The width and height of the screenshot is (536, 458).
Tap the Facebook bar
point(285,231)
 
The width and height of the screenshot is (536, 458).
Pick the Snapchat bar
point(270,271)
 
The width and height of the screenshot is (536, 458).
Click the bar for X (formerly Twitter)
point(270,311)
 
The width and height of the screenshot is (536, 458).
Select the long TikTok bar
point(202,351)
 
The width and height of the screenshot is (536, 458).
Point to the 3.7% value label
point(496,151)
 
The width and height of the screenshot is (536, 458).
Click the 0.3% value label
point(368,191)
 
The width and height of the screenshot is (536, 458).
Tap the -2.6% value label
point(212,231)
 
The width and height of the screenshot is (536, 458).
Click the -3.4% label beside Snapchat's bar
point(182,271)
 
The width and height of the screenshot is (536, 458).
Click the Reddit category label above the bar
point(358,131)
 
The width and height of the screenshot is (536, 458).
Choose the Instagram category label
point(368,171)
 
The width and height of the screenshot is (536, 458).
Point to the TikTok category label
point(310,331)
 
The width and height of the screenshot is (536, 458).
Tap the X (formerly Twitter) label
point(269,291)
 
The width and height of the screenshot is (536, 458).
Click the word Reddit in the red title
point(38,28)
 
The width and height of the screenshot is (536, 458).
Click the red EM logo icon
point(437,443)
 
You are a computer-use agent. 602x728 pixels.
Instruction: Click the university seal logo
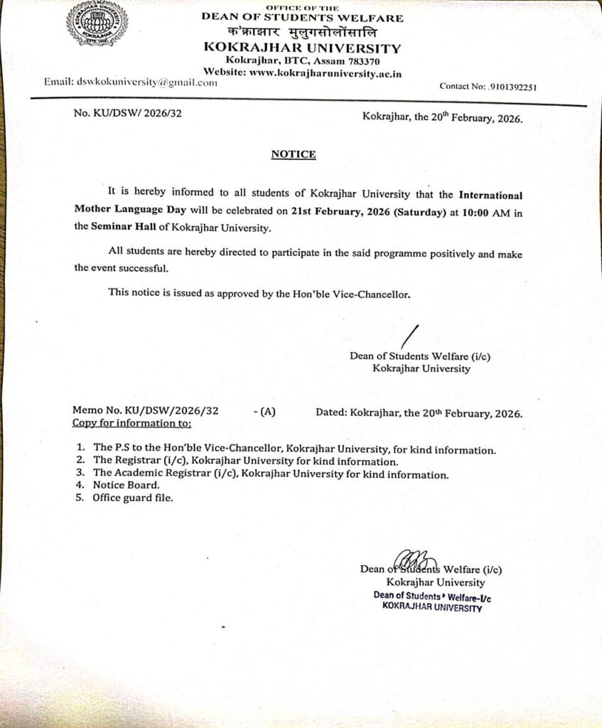click(x=97, y=23)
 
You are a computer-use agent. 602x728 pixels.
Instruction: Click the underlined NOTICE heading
click(x=293, y=154)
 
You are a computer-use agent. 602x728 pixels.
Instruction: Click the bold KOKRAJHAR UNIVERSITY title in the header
click(x=302, y=48)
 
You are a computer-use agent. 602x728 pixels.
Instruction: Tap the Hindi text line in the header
click(x=302, y=33)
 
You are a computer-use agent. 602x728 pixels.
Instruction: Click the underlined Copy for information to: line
click(x=132, y=424)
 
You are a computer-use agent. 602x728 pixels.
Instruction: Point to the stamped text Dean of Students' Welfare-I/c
click(x=432, y=596)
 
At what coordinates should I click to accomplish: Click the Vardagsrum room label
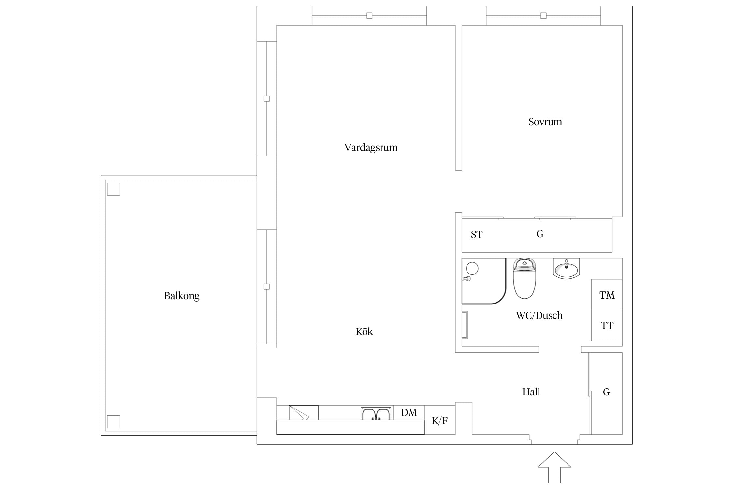pos(371,148)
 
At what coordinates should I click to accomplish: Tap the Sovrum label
pos(545,122)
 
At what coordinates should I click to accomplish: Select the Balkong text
pos(182,296)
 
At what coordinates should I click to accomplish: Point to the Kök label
pos(364,332)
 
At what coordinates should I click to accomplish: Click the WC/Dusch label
pos(539,315)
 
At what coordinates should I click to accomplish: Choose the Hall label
pos(531,392)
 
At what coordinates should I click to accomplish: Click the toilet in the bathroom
pos(525,279)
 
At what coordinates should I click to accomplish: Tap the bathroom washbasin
pos(567,269)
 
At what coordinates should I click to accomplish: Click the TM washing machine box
pos(607,295)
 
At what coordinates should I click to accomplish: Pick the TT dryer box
pos(607,325)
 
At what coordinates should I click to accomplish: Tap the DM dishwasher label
pos(409,413)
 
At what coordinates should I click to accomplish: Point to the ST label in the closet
pos(477,235)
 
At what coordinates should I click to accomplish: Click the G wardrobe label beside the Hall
pos(606,392)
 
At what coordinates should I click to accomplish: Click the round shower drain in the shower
pos(472,268)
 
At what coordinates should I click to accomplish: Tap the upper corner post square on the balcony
pos(113,189)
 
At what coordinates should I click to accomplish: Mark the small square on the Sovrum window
pos(543,15)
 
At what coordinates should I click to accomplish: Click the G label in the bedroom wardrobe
pos(540,234)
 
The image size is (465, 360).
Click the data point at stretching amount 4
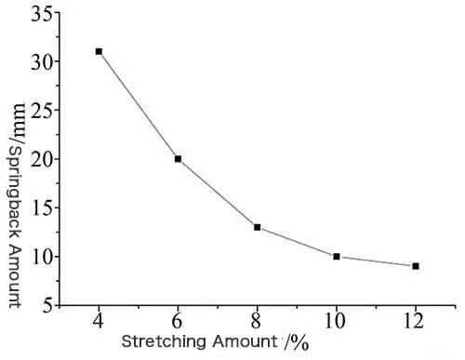click(x=99, y=51)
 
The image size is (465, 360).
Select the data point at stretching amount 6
click(x=178, y=159)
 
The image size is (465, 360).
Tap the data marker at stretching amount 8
click(x=257, y=227)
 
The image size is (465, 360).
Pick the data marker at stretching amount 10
click(x=336, y=256)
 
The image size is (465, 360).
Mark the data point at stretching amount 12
click(x=416, y=266)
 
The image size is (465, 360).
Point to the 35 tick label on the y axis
click(x=38, y=13)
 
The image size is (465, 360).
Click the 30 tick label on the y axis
click(x=38, y=61)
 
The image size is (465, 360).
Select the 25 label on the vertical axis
click(x=38, y=110)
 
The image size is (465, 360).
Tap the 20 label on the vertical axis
click(x=38, y=159)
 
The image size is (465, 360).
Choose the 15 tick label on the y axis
click(x=38, y=207)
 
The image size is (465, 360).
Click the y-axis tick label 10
click(x=38, y=256)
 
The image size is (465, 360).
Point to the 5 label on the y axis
click(x=43, y=304)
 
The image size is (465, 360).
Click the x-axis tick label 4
click(x=99, y=321)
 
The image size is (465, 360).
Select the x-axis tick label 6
click(x=178, y=321)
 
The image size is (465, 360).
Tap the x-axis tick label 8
click(x=257, y=321)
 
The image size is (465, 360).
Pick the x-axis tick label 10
click(x=336, y=321)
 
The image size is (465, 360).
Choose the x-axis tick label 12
click(x=416, y=321)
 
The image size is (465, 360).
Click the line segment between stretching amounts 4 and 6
================
* _Job_
Edit the records above so that "value label" becomes "data label" everywhere it appears, with every other word left as it is, and leave the pictures out of your answer.

* _Expected output_
The width and height of the screenshot is (536, 458).
Tap the Facebook bar
point(285,231)
 
The width and height of the screenshot is (536, 458).
Pick the Snapchat bar
point(270,271)
 
The width and height of the screenshot is (536, 458).
Click the bar for X (formerly Twitter)
point(270,311)
 
The width and height of the screenshot is (536, 458).
Select the long TikTok bar
point(202,351)
 
The width and height of the screenshot is (536, 458).
Point to the 3.7% data label
point(496,151)
 
The width and height of the screenshot is (536, 458).
Click the 0.3% data label
point(368,191)
 
The width and height of the screenshot is (536, 458).
Tap the -2.6% data label
point(212,231)
 
The width and height of the screenshot is (536, 458).
Click the -3.4% label beside Snapchat's bar
point(182,271)
 
The width and height of the screenshot is (536, 458).
Click the Reddit category label above the bar
point(358,131)
 
The width and height of the screenshot is (536, 458).
Choose the Instagram category label
point(368,171)
 
The width and height of the screenshot is (536, 458).
Point to the TikTok category label
point(310,331)
 
The width and height of the screenshot is (536, 458).
Tap the X (formerly Twitter) label
point(269,291)
 
The width and height of the screenshot is (536, 458).
Click the word Reddit in the red title
point(38,28)
 
The width and height of the screenshot is (536, 458).
Click the red EM logo icon
point(437,443)
 
You are a computer-use agent. 602x728 pixels.
Instruction: Click the university seal logo
click(x=97, y=23)
 
You are a computer-use agent. 602x728 pixels.
Instruction: Click the underlined NOTICE heading
click(x=293, y=154)
 
You are a computer-use agent. 602x728 pixels.
Instruction: Click the bold KOKRAJHAR UNIVERSITY title in the header
click(x=302, y=48)
 
You are a computer-use agent. 602x728 pixels.
Instruction: Tap the Hindi text line in the header
click(x=302, y=33)
 
You are a computer-use agent. 602x728 pixels.
Instruction: Click the underlined Copy for information to: line
click(x=132, y=424)
 
You are a computer-use agent. 602x728 pixels.
Instruction: Point to the stamped text Dean of Students' Welfare-I/c
click(x=432, y=596)
 
At what coordinates should I click to accomplish: Click the Vardagsrum room label
pos(371,148)
 
At what coordinates should I click to accomplish: Tap the Sovrum label
pos(545,122)
 
At what coordinates should I click to accomplish: Select the Balkong text
pos(182,296)
 
At what coordinates should I click to accomplish: Point to the Kök label
pos(364,332)
 
At what coordinates should I click to accomplish: Click the WC/Dusch label
pos(539,315)
 
At what coordinates should I click to accomplish: Choose the Hall label
pos(531,392)
 
At what coordinates should I click to accomplish: Click the toilet in the bathroom
pos(525,279)
 
At what coordinates should I click to accomplish: Tap the bathroom washbasin
pos(567,269)
 
At what coordinates should I click to accomplish: Click the TM washing machine box
pos(607,295)
 
At what coordinates should I click to accomplish: Pick the TT dryer box
pos(607,325)
 
At what coordinates should I click to accomplish: Tap the DM dishwasher label
pos(409,413)
 
At what coordinates should I click to accomplish: Point to the ST label in the closet
pos(477,235)
 
At what coordinates should I click to accomplish: Click the G wardrobe label beside the Hall
pos(606,392)
 
At what coordinates should I click to accomplish: Click the round shower drain in the shower
pos(472,268)
 
At what coordinates should I click to accomplish: Tap the upper corner post square on the balcony
pos(113,189)
 
At what coordinates should I click to accomplish: Mark the small square on the Sovrum window
pos(543,15)
 
At what coordinates should I click to accomplish: Click the G label in the bedroom wardrobe
pos(540,234)
 
The image size is (465, 360).
Click the data point at stretching amount 4
click(x=99, y=51)
 
The image size is (465, 360).
Select the data point at stretching amount 6
click(x=178, y=159)
 
The image size is (465, 360).
Tap the data marker at stretching amount 8
click(x=257, y=227)
 
The image size is (465, 360).
Pick the data marker at stretching amount 10
click(x=336, y=256)
 
The image size is (465, 360).
Mark the data point at stretching amount 12
click(x=416, y=266)
 
The image size is (465, 360).
Point to the 35 tick label on the y axis
click(x=38, y=13)
 
The image size is (465, 360).
Click the 30 tick label on the y axis
click(x=38, y=61)
 
The image size is (465, 360).
Select the 25 label on the vertical axis
click(x=38, y=110)
 
The image size is (465, 360).
Tap the 20 label on the vertical axis
click(x=38, y=159)
 
The image size is (465, 360).
Choose the 15 tick label on the y axis
click(x=38, y=207)
 
The image size is (465, 360).
Click the y-axis tick label 10
click(x=38, y=256)
 
The image size is (465, 360).
Point to the 5 label on the y axis
click(x=43, y=304)
 
The image size is (465, 360).
Click the x-axis tick label 4
click(x=99, y=321)
 
The image size is (465, 360).
Select the x-axis tick label 6
click(x=178, y=321)
 
The image size is (465, 360).
Tap the x-axis tick label 8
click(x=257, y=321)
 
The image size is (465, 360).
Pick the x-axis tick label 10
click(x=336, y=321)
 
The image size is (465, 360).
Choose the x-axis tick label 12
click(x=416, y=321)
 
The image size is (465, 360).
Click the line segment between stretching amounts 4 and 6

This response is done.